> _Exercise objective_
Copy out all lines of the records in which the word "computer" appears.

(The data begins)

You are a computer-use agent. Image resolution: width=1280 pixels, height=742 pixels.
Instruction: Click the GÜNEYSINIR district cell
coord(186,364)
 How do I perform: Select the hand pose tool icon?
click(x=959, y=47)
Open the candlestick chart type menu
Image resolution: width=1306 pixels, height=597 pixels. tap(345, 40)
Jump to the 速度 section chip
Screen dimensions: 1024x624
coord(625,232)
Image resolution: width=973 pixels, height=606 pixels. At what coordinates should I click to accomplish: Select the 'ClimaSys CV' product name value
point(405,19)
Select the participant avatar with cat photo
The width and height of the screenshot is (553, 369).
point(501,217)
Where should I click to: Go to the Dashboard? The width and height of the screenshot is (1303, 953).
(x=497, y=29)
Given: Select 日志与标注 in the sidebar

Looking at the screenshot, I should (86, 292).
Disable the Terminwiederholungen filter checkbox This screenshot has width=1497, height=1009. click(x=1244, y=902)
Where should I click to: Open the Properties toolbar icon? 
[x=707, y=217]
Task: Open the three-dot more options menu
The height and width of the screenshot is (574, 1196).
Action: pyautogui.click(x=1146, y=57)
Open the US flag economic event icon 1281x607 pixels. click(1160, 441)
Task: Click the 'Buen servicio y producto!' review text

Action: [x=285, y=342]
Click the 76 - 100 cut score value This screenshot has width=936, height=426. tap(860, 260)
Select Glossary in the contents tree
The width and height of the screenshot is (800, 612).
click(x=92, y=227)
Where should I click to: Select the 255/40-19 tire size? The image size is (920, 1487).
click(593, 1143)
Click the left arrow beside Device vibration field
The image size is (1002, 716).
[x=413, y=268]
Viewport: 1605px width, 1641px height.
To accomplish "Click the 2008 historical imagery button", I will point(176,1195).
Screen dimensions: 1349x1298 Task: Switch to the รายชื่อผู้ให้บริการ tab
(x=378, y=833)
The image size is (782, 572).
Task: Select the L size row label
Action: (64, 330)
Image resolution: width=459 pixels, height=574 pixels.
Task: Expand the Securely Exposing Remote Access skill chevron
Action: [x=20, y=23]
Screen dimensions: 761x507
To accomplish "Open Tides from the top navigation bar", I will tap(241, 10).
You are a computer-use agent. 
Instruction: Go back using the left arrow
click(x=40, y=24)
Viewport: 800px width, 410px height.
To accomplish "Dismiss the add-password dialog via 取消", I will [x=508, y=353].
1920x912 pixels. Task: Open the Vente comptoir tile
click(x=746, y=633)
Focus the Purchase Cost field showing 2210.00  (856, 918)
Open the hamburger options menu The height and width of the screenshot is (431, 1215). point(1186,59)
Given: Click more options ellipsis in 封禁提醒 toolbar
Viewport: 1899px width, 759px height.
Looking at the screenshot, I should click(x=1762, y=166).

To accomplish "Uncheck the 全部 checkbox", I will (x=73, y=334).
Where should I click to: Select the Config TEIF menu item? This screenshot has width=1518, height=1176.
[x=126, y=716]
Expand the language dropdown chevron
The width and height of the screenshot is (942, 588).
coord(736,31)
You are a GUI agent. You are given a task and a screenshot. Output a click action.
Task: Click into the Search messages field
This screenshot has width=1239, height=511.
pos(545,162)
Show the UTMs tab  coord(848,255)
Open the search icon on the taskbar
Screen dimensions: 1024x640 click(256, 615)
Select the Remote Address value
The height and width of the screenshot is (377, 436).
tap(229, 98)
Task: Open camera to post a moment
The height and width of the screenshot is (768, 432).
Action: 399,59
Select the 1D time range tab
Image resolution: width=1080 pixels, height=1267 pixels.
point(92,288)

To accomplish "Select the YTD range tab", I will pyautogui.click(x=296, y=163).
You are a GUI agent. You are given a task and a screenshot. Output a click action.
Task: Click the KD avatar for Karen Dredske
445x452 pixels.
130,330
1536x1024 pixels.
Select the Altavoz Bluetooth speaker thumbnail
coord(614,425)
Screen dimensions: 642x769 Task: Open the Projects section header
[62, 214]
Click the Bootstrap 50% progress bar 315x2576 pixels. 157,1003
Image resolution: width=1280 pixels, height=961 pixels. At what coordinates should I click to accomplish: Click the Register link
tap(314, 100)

(The data ends)

> _Your response_
You are a computer-use agent. Image resolution: width=1280 pixels, height=742 pixels.
You are a computer-use agent. 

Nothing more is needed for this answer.